When comparing PCR and LC-MS testing approaches, there are financial considerations as well. Both high sensitivity PCR and LC-MS systems are investments. While PCR is more commonly employed in routine testing in clinical laboratories, LC-MS is a more versatile analytical tool across clinical and biomedical research laboratories. The investment in an LC-MS instrument for research of COVID can be adapted to other research areas such as biomarker research and other infectious diseases. Another advantage of mass spectrometry is that you can explore multiple analytes simultaneously in a single test.
The expenses per test are also different. PCR test kits require high purity, expensive reagents. In contrast, the reagents used in this LC-MS workflow are high purity but generally less costly, allowing for a reduction in costs per analysis. The high sensitivity of LC-MS workflows may allow for exploring additional time and cost-saving approaches such as sample pooling.
AM: Can you elaborate on the company’s recently released SARS-CoV-2 LC-MS kit? Who can use it and what type of research is it intended to support?

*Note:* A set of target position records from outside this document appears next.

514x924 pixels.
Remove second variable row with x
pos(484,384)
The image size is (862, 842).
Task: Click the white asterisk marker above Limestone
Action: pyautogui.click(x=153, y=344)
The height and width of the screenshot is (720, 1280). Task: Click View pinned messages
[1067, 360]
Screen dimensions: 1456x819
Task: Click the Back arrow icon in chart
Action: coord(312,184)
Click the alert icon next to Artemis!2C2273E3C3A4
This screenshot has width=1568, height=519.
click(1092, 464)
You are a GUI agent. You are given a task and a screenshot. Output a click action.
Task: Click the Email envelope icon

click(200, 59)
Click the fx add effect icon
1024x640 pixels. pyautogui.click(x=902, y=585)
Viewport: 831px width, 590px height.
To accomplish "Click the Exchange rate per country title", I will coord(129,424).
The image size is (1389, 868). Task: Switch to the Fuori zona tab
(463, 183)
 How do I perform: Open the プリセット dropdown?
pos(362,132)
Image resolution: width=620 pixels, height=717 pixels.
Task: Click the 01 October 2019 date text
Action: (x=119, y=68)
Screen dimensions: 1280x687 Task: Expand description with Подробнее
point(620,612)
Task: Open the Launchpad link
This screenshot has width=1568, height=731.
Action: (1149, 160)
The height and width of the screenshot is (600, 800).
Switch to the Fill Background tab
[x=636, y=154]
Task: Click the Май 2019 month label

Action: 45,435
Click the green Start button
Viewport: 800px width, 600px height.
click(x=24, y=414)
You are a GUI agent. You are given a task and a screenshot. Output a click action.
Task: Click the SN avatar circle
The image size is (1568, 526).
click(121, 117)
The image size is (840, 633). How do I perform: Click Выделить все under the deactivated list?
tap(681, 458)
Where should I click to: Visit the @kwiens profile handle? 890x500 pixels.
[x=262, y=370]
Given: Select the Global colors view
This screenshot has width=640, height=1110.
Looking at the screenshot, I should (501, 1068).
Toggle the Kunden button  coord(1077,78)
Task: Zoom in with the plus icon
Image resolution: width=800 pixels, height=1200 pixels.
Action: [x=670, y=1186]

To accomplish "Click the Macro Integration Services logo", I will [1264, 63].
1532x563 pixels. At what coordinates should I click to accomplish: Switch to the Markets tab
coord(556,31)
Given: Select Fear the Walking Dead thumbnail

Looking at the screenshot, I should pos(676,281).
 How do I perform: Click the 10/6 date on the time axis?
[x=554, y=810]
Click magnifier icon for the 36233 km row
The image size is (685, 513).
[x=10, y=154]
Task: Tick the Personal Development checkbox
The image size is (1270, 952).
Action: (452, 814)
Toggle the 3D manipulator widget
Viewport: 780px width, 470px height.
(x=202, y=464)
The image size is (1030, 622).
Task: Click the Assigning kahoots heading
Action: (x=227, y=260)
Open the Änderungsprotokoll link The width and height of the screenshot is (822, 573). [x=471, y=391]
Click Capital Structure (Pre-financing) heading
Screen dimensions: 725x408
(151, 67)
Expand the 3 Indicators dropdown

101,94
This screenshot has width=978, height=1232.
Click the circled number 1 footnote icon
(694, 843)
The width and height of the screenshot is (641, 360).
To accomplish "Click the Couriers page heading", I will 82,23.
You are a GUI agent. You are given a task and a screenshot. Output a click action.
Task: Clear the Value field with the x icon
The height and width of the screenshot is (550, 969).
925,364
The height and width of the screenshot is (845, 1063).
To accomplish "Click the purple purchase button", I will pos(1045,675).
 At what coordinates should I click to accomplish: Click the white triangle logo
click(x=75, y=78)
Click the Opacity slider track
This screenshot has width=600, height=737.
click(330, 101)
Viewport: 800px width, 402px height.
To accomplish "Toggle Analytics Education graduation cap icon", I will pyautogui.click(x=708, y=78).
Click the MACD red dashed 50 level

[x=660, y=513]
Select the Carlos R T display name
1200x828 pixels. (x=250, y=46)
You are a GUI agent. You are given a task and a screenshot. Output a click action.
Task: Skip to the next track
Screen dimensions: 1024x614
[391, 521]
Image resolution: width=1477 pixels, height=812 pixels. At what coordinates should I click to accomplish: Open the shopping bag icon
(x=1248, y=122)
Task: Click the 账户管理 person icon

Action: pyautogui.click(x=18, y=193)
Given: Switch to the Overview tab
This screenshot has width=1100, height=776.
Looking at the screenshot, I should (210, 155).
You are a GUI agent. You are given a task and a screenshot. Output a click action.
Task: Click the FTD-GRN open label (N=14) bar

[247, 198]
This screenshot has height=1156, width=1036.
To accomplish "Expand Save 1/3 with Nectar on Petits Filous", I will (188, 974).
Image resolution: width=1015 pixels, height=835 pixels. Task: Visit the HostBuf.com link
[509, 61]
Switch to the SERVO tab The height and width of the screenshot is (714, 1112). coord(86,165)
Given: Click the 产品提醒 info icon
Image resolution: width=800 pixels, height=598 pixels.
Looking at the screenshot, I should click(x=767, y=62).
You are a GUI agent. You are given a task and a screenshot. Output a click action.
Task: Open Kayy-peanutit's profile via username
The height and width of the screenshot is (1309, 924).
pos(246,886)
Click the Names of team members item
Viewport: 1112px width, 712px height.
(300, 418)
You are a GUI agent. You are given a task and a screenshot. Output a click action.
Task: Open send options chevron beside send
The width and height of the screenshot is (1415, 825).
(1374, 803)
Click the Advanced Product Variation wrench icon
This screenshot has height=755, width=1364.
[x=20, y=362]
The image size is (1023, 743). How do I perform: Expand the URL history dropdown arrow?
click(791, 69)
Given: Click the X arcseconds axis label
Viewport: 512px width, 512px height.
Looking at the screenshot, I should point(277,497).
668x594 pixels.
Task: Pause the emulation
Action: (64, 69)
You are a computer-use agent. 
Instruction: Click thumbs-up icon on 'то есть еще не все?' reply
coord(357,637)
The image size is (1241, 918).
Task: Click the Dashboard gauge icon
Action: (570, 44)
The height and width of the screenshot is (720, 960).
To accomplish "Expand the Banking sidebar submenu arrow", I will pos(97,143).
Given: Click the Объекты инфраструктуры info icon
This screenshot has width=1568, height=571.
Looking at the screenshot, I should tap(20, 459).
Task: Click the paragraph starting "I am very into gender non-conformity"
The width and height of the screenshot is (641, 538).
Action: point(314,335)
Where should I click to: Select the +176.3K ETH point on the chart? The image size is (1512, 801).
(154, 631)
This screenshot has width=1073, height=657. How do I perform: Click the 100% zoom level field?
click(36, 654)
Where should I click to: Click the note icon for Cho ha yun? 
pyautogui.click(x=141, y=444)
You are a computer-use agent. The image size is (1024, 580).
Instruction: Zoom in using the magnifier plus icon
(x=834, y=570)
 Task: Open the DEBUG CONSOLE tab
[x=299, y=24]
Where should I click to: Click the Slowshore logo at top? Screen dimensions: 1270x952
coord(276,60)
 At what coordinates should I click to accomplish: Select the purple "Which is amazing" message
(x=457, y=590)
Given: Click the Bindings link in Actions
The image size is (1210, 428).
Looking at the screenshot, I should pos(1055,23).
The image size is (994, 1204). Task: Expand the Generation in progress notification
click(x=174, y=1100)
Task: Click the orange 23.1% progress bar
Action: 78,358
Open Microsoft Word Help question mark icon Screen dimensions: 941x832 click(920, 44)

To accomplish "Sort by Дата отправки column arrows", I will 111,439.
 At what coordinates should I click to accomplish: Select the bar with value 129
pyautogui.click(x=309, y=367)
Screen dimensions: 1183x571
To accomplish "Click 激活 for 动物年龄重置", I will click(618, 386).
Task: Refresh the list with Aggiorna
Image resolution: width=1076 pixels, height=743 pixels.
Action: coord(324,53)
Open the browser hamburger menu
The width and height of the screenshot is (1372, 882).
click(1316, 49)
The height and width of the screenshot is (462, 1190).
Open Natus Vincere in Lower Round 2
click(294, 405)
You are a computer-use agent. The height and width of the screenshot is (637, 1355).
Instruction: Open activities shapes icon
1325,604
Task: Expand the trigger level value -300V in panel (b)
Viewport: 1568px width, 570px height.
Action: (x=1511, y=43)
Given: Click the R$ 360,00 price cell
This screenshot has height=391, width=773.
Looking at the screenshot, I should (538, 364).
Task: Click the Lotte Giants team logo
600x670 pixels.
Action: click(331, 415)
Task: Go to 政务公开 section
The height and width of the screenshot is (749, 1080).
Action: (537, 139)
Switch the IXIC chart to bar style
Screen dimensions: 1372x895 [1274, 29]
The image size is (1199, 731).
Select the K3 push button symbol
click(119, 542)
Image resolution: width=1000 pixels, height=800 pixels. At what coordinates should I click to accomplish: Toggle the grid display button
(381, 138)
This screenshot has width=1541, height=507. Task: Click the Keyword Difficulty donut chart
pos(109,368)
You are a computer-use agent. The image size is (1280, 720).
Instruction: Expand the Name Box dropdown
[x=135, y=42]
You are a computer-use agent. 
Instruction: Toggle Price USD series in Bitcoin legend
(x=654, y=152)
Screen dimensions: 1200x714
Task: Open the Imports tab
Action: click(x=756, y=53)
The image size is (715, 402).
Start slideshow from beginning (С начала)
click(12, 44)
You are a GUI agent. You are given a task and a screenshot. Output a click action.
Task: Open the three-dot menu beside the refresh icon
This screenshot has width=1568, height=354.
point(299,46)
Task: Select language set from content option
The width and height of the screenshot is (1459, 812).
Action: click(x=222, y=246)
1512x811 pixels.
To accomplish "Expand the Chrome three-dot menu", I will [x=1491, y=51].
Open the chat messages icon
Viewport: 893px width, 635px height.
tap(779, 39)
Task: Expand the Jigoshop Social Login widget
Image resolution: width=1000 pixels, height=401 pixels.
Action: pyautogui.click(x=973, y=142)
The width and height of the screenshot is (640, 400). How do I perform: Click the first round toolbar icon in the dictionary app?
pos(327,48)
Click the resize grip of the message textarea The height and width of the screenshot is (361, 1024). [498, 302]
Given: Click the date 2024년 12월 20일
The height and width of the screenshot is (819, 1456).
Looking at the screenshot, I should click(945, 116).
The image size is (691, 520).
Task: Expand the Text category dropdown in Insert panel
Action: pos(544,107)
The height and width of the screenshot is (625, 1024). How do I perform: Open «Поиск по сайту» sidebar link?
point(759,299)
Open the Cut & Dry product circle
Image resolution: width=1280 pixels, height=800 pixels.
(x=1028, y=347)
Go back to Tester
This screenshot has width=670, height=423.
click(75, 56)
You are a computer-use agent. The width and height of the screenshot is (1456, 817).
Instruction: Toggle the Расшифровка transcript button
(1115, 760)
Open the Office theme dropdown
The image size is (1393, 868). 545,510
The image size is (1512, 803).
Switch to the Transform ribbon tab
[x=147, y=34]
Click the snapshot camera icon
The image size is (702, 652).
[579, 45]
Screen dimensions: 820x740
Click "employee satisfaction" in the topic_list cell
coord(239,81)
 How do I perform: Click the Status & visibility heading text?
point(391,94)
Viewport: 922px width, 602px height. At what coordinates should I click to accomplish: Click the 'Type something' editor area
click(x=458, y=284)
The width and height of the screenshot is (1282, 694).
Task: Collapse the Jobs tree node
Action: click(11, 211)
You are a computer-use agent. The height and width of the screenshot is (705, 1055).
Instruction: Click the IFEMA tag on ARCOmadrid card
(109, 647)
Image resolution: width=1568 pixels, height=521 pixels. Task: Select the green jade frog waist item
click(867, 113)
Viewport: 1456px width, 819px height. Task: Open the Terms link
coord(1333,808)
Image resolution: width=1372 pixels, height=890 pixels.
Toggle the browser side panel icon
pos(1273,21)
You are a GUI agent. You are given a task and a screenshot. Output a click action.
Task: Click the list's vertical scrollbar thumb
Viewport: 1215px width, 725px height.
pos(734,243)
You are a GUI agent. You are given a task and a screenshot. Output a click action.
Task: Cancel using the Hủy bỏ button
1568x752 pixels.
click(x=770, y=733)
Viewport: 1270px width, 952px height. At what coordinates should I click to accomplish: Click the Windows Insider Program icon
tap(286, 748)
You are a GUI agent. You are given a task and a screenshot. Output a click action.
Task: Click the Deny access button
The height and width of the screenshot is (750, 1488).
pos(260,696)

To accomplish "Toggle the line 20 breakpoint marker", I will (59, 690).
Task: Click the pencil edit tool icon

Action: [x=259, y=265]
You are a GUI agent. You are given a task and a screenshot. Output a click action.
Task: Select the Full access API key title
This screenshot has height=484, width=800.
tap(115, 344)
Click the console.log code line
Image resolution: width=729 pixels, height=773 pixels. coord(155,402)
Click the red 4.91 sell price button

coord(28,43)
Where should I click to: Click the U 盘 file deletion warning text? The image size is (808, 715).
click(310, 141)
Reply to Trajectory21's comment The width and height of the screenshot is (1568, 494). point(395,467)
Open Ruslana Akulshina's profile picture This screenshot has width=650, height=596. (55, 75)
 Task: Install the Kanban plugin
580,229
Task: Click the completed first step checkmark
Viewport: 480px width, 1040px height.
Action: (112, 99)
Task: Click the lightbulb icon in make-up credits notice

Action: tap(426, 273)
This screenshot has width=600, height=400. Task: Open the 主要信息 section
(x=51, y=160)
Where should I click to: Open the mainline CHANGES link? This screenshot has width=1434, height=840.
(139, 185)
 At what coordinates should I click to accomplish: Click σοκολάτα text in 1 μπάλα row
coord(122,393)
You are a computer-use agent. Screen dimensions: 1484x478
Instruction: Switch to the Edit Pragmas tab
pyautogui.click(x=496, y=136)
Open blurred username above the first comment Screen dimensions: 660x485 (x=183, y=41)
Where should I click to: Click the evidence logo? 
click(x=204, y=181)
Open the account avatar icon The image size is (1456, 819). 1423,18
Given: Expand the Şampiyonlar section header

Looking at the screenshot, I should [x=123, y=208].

KW: Waters’ SARS-CoV-2 LC-MS Kit is a research use only workflow designed for clinical and biomedical research laboratories that are exploring the impact of COVID-19 on patient healthcare, infectious disease research, as well as exploring the use of mass spectrometry for surveillance testing.
As many of the research laboratories have expertise in LC-MS and are familiar with this type of protein digestion workflow, there is a lot of interest in exploring it. For groups that are less familiar with this workflow, we have an automated solution using our Andrew+ lab robotics system.
AM: Do you see the LC-MS method being used beyond the COVID-19 pandemic?
KW: Yes, there are many opportunities. The approach we explored for SARS-CoV-2 may be adaptable to the analysis of different viral proteins and biomarker studies. We are just starting this journey of using LC-MS in the clinical sciences of infectious diseases. We are learning about new ways our customers want to explore and research this technology.
This high level of interest isn’t surprising as LC-MS is practically ubiquitous – researchers see the value in further exploring this technology in clinical sciences. Many groups were already using MS for biomarker research. The addition of a SARS-CoV-2 test allows for new tools in exploring impacts on patient health. Another advantage of LC-MS is multi-analyte testing. While our current test analyzes SARS-CoV-2, we see interest in expanding this to create more comprehensive panels of tests.
One crucial area of research is Long-COVID. To explore this, we want to expand the workflow to examine other relevant biomarkers. A recent study examined healthcare records for almost 2 million patients in the US that had COVID. Over 20% experienced post-COVID health concerns – including “pain, breathing difficulties, hyperlipidemia, malaise and fatigue, and hypertension.”
Today we focus on COVID-19 – the most profound global pandemic in our lifetimes. As we go forward, we aim to further explore the power of LC-MS in infectious diseases, clinical sciences, and pandemic preparedness and surveillance.
Kevin Wyndham was speaking to Anna MacDonald, Science Writer for Technology Networks.